# [WHAT YOU HAVE TO DO]
Since pictures are not part of the copy, please output only the lines from the one with "This screenshot has height=391, width=620." through the end of the data below, exactly as written.
(SOURCE RECORDS)
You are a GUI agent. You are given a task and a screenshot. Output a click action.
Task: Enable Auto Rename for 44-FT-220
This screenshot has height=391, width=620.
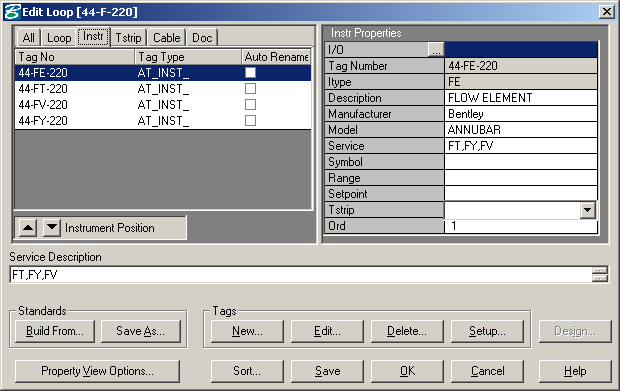point(250,89)
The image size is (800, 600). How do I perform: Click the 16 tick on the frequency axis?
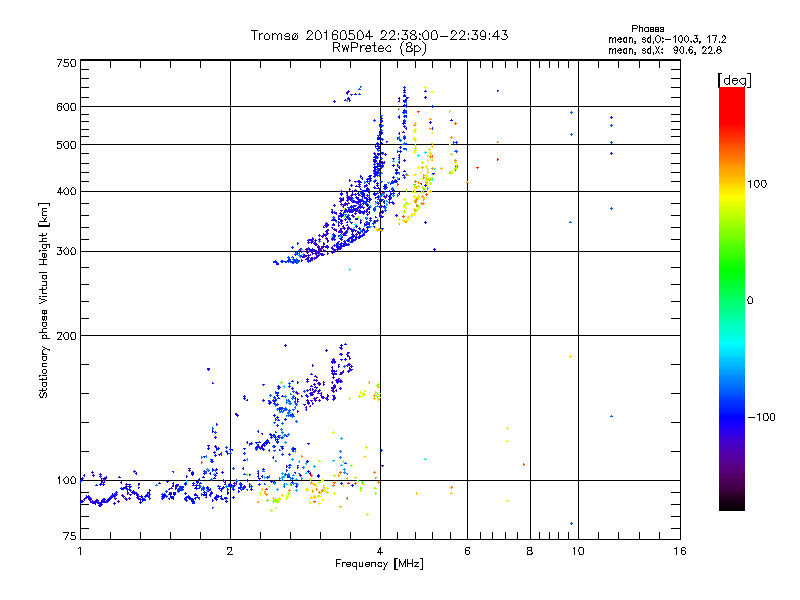(678, 551)
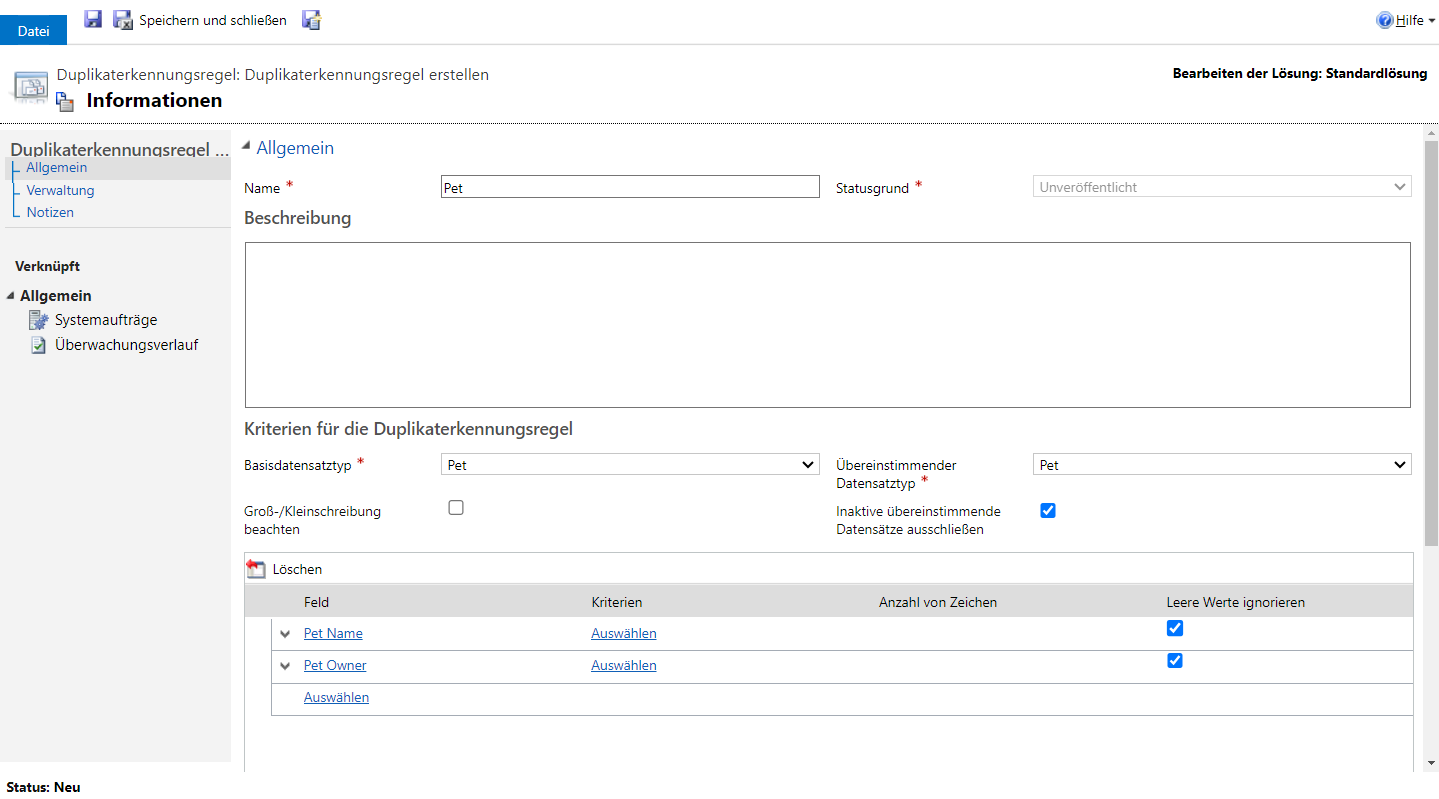Click the form selector icon under the header
This screenshot has height=799, width=1439.
(x=64, y=101)
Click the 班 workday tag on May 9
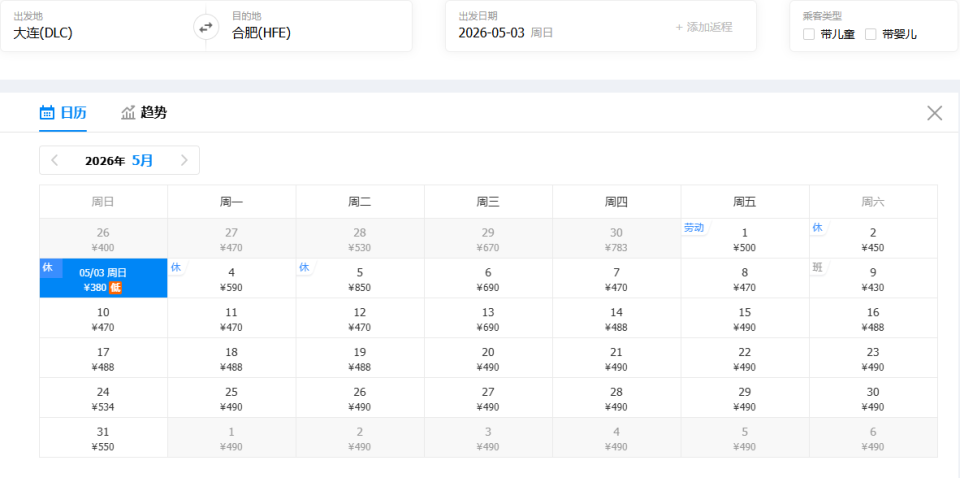Image resolution: width=960 pixels, height=478 pixels. [x=817, y=267]
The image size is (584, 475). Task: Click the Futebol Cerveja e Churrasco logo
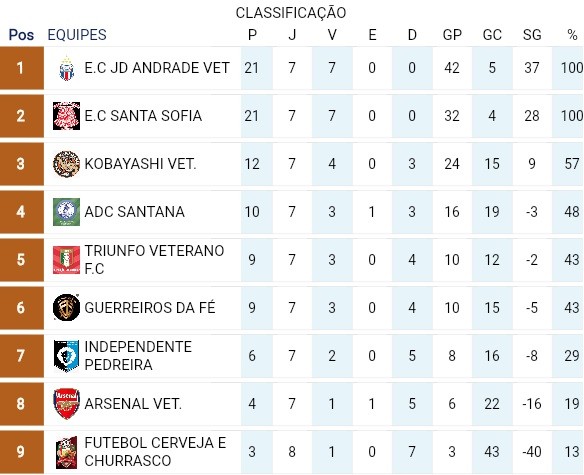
(End SOURCE RECORDS)
# [YOUR RESPONSE]
This screenshot has height=391, width=620.
point(250,89)
The image size is (800, 600). How do I perform: Click the 16 tick on the frequency axis?
(678, 551)
Click the form selector icon under the header
This screenshot has height=799, width=1439.
(x=64, y=101)
Click the 班 workday tag on May 9
Image resolution: width=960 pixels, height=478 pixels. [x=817, y=267]
The image size is (584, 475). Task: Click the Futebol Cerveja e Churrasco logo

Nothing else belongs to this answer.